Nansen Discloses Third-Party Vendor Security Breach

Nansen has confirmed that an attacker managed to gain access to its user information through a third-party vendor.

The blockchain analytics platform warned users that phishing attacks may be coming.

Nansen Security Breach – what happened?

Nansen reported that one of its third-party vendors had its systems compromised on Wednesday.

The attacker managed to gain admin rights to an account from which the vendor provisioned access to the platform.

The breach gave the threat actor access to user information including:

• Email addresses
• Password hashes
• Blockchain addresses

According to the company’s preliminary investigations, the breach impacted 6.8% of users.
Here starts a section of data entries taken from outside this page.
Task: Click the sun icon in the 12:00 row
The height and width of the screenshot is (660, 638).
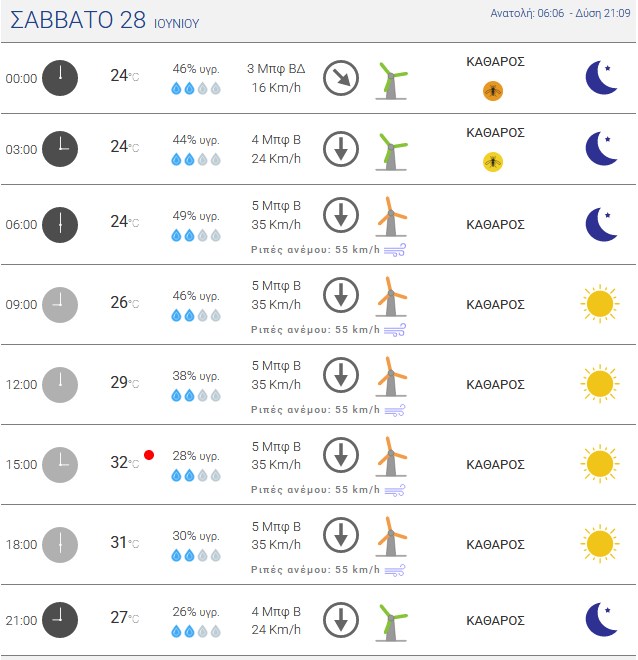Action: coord(600,384)
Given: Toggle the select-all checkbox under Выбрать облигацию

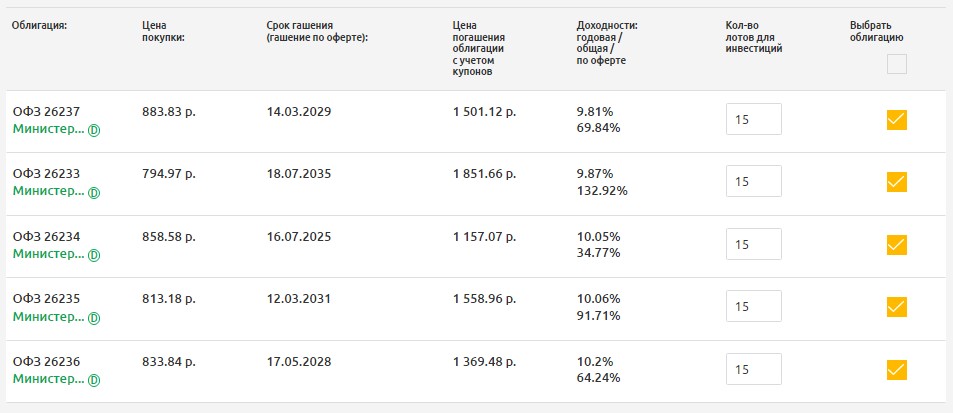Looking at the screenshot, I should pyautogui.click(x=896, y=65).
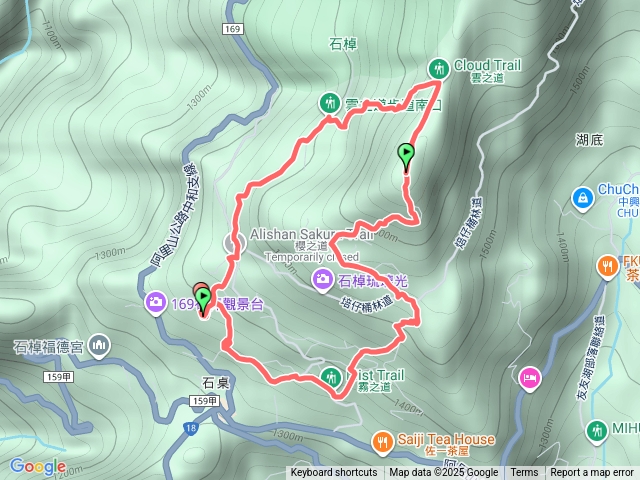Select the Saiji Tea House restaurant pin
640x480 pixels.
382,442

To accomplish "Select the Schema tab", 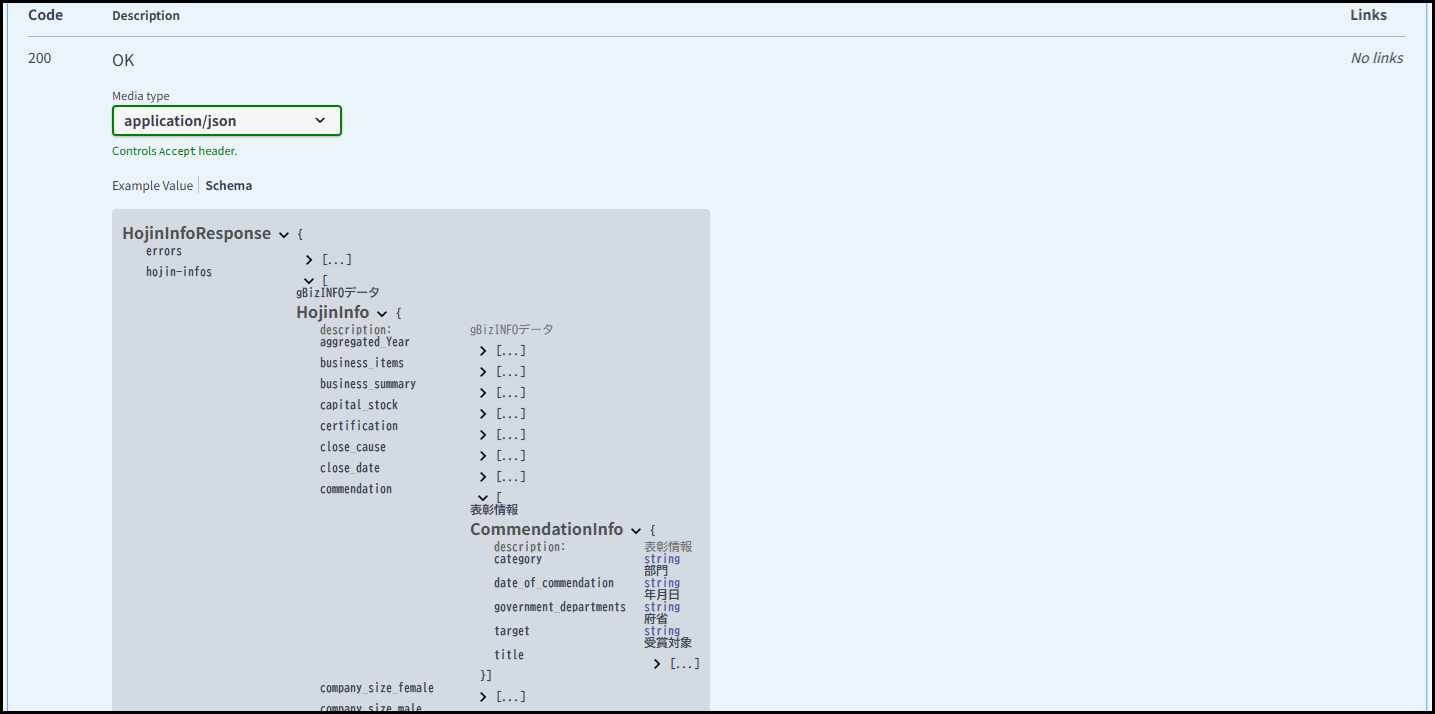I will point(228,186).
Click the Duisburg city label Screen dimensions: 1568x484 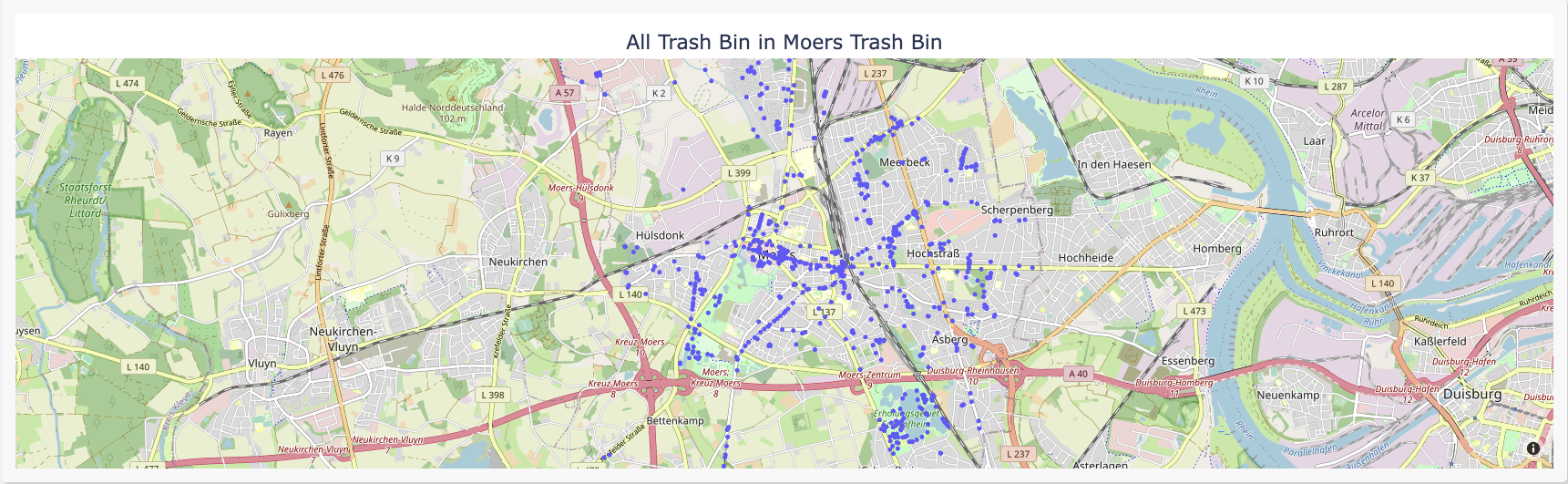coord(1472,394)
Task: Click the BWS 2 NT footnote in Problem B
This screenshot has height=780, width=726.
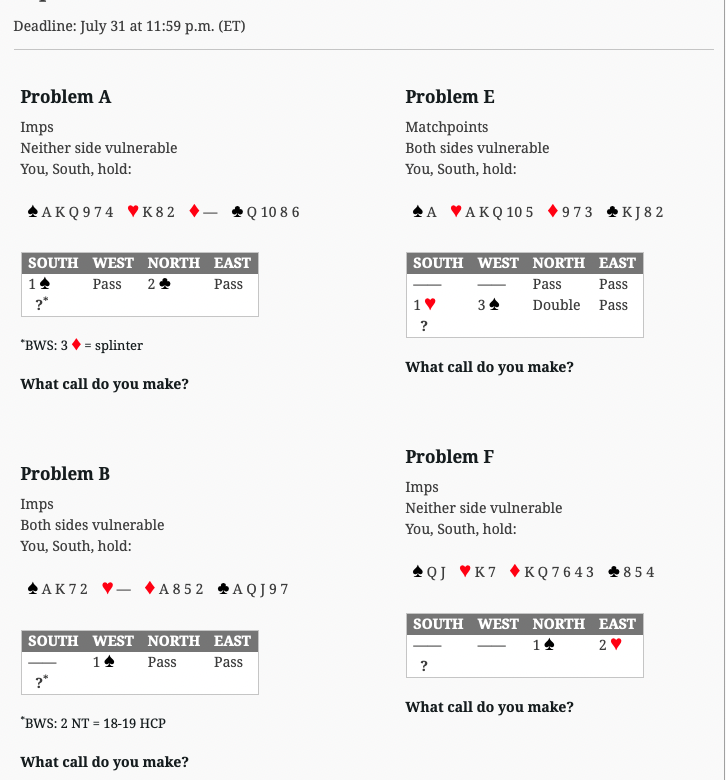Action: (x=93, y=722)
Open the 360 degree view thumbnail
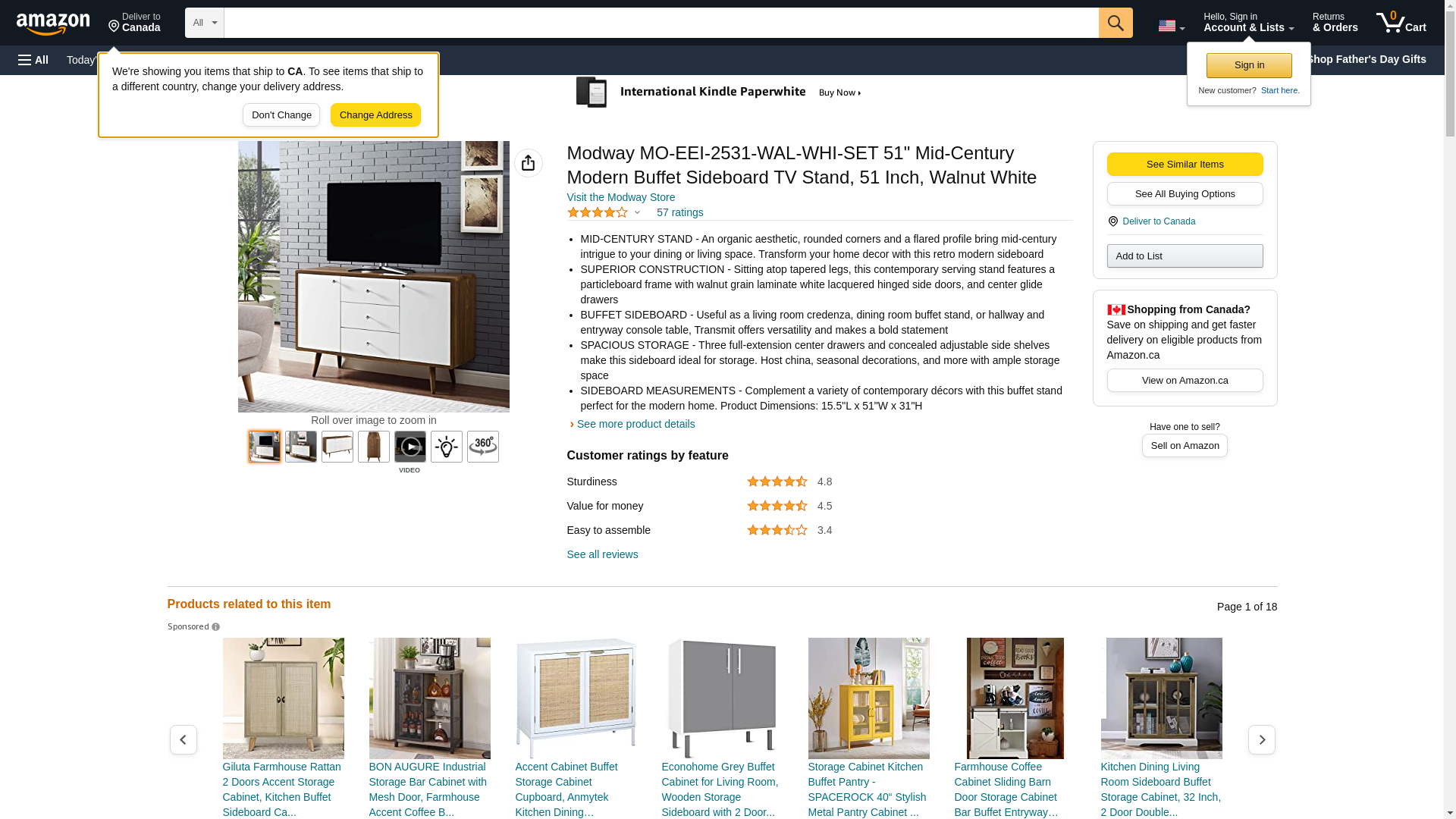 483,447
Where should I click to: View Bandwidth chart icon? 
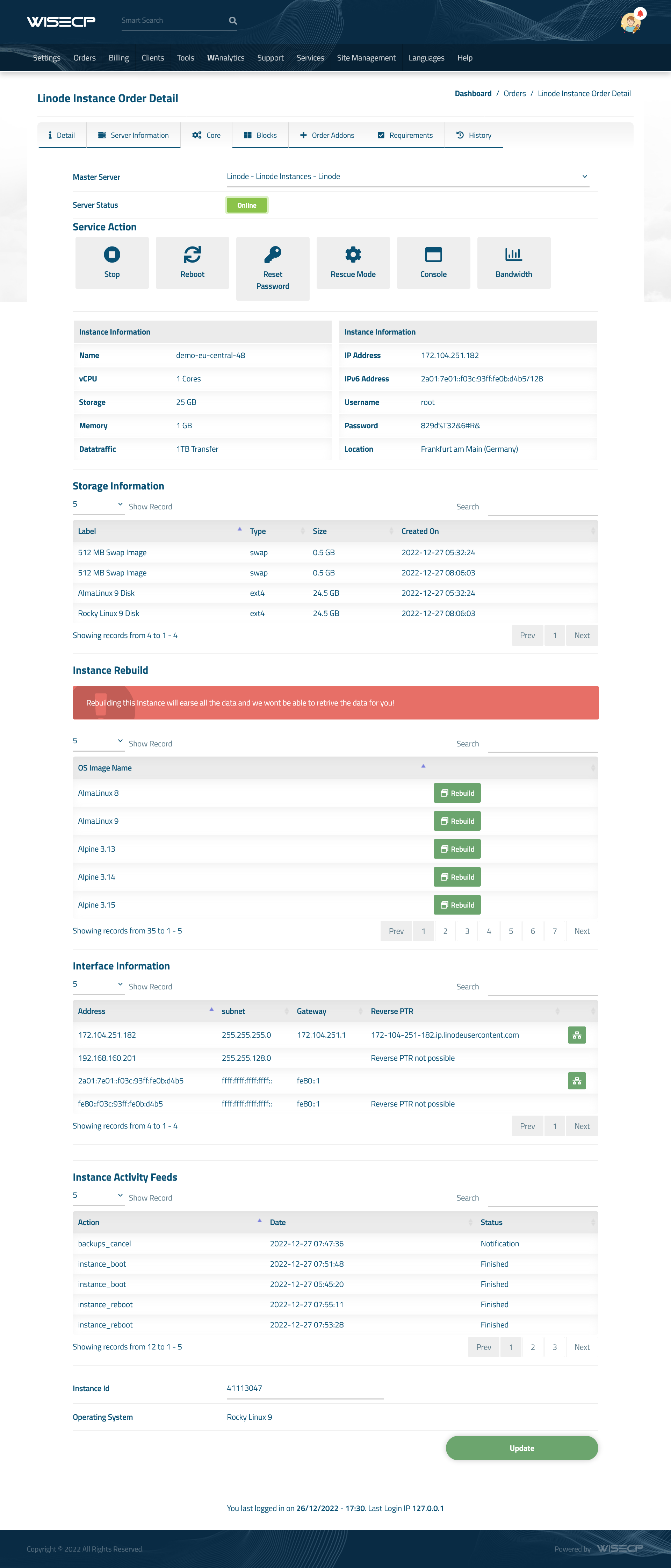pyautogui.click(x=513, y=254)
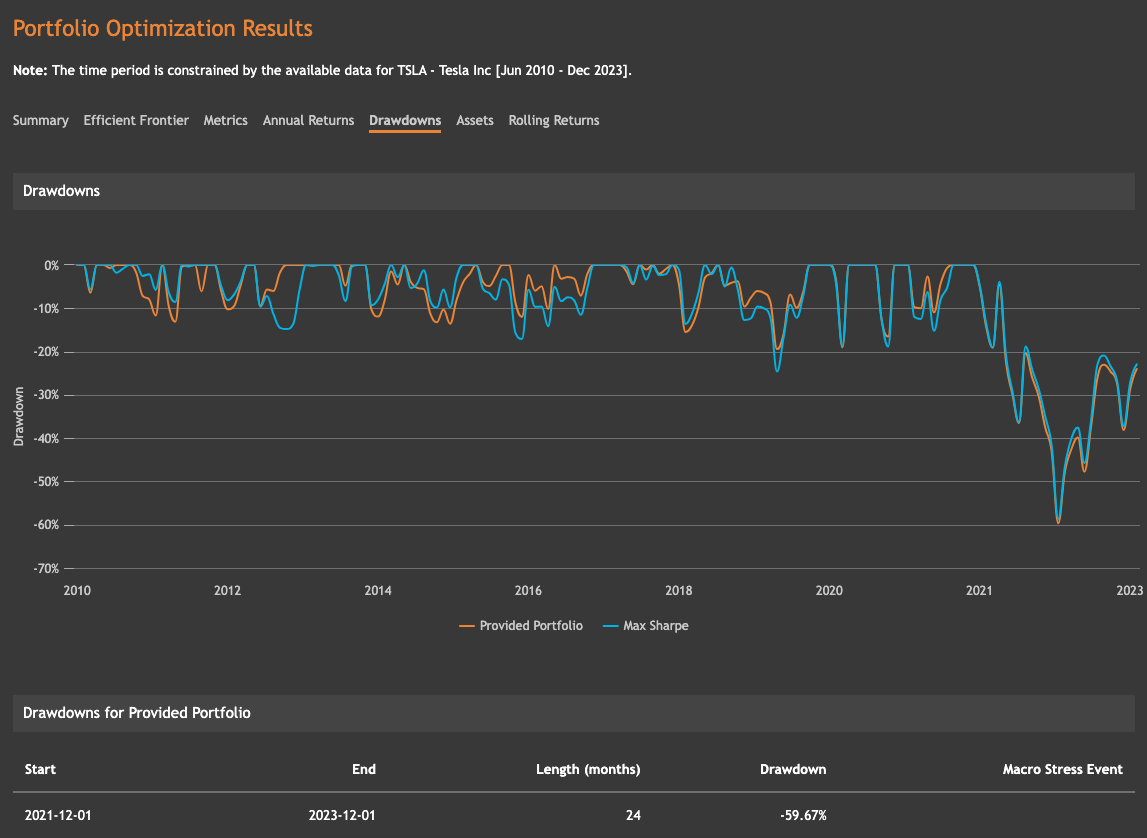Switch to the Summary tab
Viewport: 1147px width, 838px height.
[x=39, y=120]
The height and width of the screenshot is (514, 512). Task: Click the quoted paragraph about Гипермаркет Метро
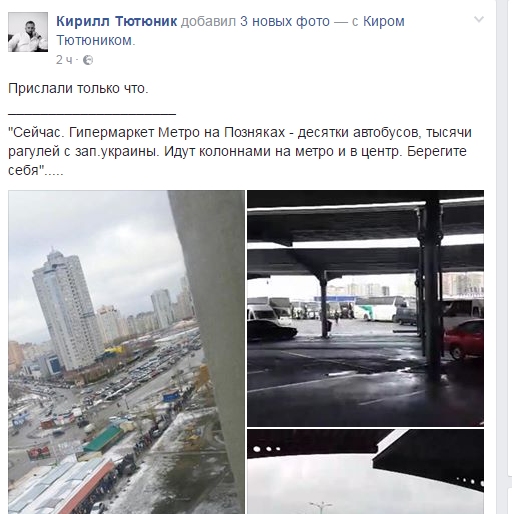click(240, 151)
However, Nansen said most victims only had their email addresses stolen. Hackers only gained access to smaller groups’ password hashes and blockchain addresses.

Nansen has since reached out to the affected users. The company asked them to change their passwords and do the same on other platforms where they use the same credentials.

In addition, it advised them to be wary of potential phishing attacks and double-check emails claiming to be coming from Nansen.

Some users have already confirmed on Twitter that they’ve got their email alerts.

The crypto analytics company didn’t reveal which of its vendors experienced the breach. It only said it’s a reputable organization that many Fortune 500 businesses rely on to manage their customer data.

Nansen has, however, asked the third-party vendor to disclose the breach.

Last week, Fortress Trust confirmed experiencing a similar incident after one of its third-party vendors suffered a phishing attack.

It also said the vendor works with many Fortune 500 businesses. Retool was later named as the company that had its systems broken into.

Fortress Trust also confirmed it lost up to $15 million (mostly in Bitcoin) in the attack.

The breach happened just before Ripple took over the company, accelerating the acquisition process.